_Your objective_. As the answer, set down the lines below from the one containing "Instruction: Toggle the" through the one containing "Task: Open the translate icon in left sidebar", exactly and inclusively, and no others.

--

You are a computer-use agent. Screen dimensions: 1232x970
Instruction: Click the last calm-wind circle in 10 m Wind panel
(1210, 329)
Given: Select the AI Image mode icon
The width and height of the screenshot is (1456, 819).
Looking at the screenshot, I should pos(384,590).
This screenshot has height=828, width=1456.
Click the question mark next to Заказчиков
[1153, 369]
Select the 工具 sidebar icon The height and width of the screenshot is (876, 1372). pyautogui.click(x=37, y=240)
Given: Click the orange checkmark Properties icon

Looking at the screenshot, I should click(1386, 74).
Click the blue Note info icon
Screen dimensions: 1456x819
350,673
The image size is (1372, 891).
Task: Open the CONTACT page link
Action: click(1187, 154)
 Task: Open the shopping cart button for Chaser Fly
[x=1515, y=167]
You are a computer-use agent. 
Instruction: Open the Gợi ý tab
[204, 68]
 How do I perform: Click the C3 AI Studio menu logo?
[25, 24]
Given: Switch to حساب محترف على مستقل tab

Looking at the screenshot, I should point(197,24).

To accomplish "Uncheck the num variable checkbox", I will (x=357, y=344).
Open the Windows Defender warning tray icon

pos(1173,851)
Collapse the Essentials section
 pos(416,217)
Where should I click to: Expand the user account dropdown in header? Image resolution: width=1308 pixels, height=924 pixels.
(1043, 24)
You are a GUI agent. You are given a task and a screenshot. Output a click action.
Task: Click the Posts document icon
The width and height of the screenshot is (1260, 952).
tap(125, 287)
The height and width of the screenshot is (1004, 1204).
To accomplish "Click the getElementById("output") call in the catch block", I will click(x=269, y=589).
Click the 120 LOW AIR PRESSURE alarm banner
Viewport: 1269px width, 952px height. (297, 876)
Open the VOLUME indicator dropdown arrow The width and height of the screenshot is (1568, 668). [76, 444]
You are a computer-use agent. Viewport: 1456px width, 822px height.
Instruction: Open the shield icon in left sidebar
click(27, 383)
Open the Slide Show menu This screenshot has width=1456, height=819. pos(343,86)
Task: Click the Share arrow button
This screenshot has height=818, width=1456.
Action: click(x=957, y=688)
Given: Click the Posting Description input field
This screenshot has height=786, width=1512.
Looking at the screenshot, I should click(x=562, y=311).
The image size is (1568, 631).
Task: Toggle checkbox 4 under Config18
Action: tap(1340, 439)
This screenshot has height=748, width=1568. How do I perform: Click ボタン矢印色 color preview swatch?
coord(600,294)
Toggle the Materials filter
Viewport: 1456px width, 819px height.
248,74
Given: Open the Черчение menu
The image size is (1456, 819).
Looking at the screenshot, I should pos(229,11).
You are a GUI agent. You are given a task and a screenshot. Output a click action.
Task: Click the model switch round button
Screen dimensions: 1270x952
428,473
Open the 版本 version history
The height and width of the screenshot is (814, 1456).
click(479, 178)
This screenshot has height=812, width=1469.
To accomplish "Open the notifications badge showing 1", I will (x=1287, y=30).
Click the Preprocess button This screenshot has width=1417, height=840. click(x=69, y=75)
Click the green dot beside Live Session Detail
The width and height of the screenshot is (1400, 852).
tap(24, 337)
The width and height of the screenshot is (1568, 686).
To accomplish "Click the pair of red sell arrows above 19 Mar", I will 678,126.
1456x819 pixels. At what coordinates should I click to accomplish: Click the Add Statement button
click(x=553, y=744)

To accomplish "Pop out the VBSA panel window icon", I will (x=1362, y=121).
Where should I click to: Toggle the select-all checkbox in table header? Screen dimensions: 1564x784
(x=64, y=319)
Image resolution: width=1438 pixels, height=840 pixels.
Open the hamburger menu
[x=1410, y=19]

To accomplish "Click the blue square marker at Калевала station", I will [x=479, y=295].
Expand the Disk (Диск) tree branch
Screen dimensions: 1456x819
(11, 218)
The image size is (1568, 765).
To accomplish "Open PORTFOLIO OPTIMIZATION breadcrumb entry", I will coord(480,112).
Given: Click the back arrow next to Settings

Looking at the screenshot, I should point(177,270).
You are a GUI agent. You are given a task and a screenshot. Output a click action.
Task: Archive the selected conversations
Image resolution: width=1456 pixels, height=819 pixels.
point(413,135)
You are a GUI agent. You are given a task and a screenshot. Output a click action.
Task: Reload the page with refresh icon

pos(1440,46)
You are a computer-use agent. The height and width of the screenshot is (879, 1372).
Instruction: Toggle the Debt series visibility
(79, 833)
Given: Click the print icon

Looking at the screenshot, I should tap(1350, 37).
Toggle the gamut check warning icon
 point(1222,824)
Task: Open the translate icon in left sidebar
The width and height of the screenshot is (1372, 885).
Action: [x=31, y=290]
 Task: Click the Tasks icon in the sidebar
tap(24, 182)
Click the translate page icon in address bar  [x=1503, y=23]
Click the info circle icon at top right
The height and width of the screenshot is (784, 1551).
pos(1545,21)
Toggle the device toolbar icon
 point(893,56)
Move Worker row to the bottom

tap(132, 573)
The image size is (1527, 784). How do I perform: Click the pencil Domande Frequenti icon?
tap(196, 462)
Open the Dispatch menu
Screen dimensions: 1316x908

--

_Task result_.
Instruction: Toggle the Debt series visibility
(79, 833)
Given: Click the print icon

Looking at the screenshot, I should tap(1350, 37).
Toggle the gamut check warning icon
 point(1222,824)
Task: Open the translate icon in left sidebar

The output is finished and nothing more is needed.